The other clusters are keen to use the service. They've also asked me to do some educational workshops. I don't see why the service shouldn't be rolled out more widely. Trusts could do it too if they had a clear concept of doing it holistically.

I have also thought about setting up chambers. I have colleagues – one is a neurologist and the other is a geriatrician – who would be keen to join me in providing a similar service more widely.

I think the symptoms-based approach could also work for other clinics – you could have a breathlessness clinic, for example. There's certainly room for more of this type of work. There is only one other funny turns clinic in the country.

Dr Mark Welton is a GP in Stoke-on-Trent

Case study:

A typical case study would be a 30-year-old lady referred by her GP because of episodes of collapse linked to stress.

I'd triage, take a thorough history, note the symptoms and do a full examination – cardiovascular, seated and standing blood pressure, neurological tests and then a hyperventilation test of 15 quick breaths in and out.

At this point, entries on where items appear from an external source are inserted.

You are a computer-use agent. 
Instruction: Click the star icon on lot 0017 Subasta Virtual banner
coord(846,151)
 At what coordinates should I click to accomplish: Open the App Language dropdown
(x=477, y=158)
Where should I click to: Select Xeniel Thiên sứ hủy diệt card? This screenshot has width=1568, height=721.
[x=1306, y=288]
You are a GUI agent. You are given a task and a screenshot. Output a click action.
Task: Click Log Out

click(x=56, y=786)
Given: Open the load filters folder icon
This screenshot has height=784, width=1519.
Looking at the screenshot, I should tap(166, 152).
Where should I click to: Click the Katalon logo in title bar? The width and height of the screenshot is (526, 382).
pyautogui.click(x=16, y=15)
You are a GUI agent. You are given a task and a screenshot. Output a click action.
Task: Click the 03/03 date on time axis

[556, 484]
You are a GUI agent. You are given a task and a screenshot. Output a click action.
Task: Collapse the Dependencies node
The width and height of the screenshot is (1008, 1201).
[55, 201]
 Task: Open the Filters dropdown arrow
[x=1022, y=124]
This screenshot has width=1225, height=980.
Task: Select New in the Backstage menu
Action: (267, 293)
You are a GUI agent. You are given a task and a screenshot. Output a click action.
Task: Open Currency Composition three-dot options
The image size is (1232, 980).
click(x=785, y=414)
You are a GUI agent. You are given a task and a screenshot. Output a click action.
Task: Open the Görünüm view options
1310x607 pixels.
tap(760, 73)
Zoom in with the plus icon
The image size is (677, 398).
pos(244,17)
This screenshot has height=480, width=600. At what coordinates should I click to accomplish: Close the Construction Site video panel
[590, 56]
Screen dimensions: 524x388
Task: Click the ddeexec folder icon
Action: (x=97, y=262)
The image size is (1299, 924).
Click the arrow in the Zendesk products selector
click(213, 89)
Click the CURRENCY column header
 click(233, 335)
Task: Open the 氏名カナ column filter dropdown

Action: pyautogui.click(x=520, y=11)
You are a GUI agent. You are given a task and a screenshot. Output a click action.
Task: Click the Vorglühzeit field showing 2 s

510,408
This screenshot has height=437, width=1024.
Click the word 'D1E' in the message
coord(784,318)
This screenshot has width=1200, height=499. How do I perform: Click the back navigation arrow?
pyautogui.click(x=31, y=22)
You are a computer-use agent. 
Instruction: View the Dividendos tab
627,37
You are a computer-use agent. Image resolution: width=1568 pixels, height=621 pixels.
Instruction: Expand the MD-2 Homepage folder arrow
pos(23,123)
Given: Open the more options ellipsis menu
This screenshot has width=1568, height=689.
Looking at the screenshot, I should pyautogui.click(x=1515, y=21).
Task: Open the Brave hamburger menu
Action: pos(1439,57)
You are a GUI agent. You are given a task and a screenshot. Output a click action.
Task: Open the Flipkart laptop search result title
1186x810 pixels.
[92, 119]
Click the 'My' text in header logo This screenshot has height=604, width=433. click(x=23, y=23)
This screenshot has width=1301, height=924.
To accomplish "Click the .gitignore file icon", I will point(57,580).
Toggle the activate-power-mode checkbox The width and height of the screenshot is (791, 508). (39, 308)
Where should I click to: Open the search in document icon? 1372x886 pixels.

Often after six or seven breaths, the patient will experience the exact same symptoms as during her funny turns. I then get her to do controlled breathing to return to normal.

Often, this is the first time anyone's said: ‘I know what the problem is. There's too much adrenaline, you're hyperventilating and we need to work on your breathing.'

I'll teach the patient some breathing exercises and maybe prescribe some medication.

So the patient leaves with her diagnosis, a management plan and a treatment strategy – and no referral is necessary.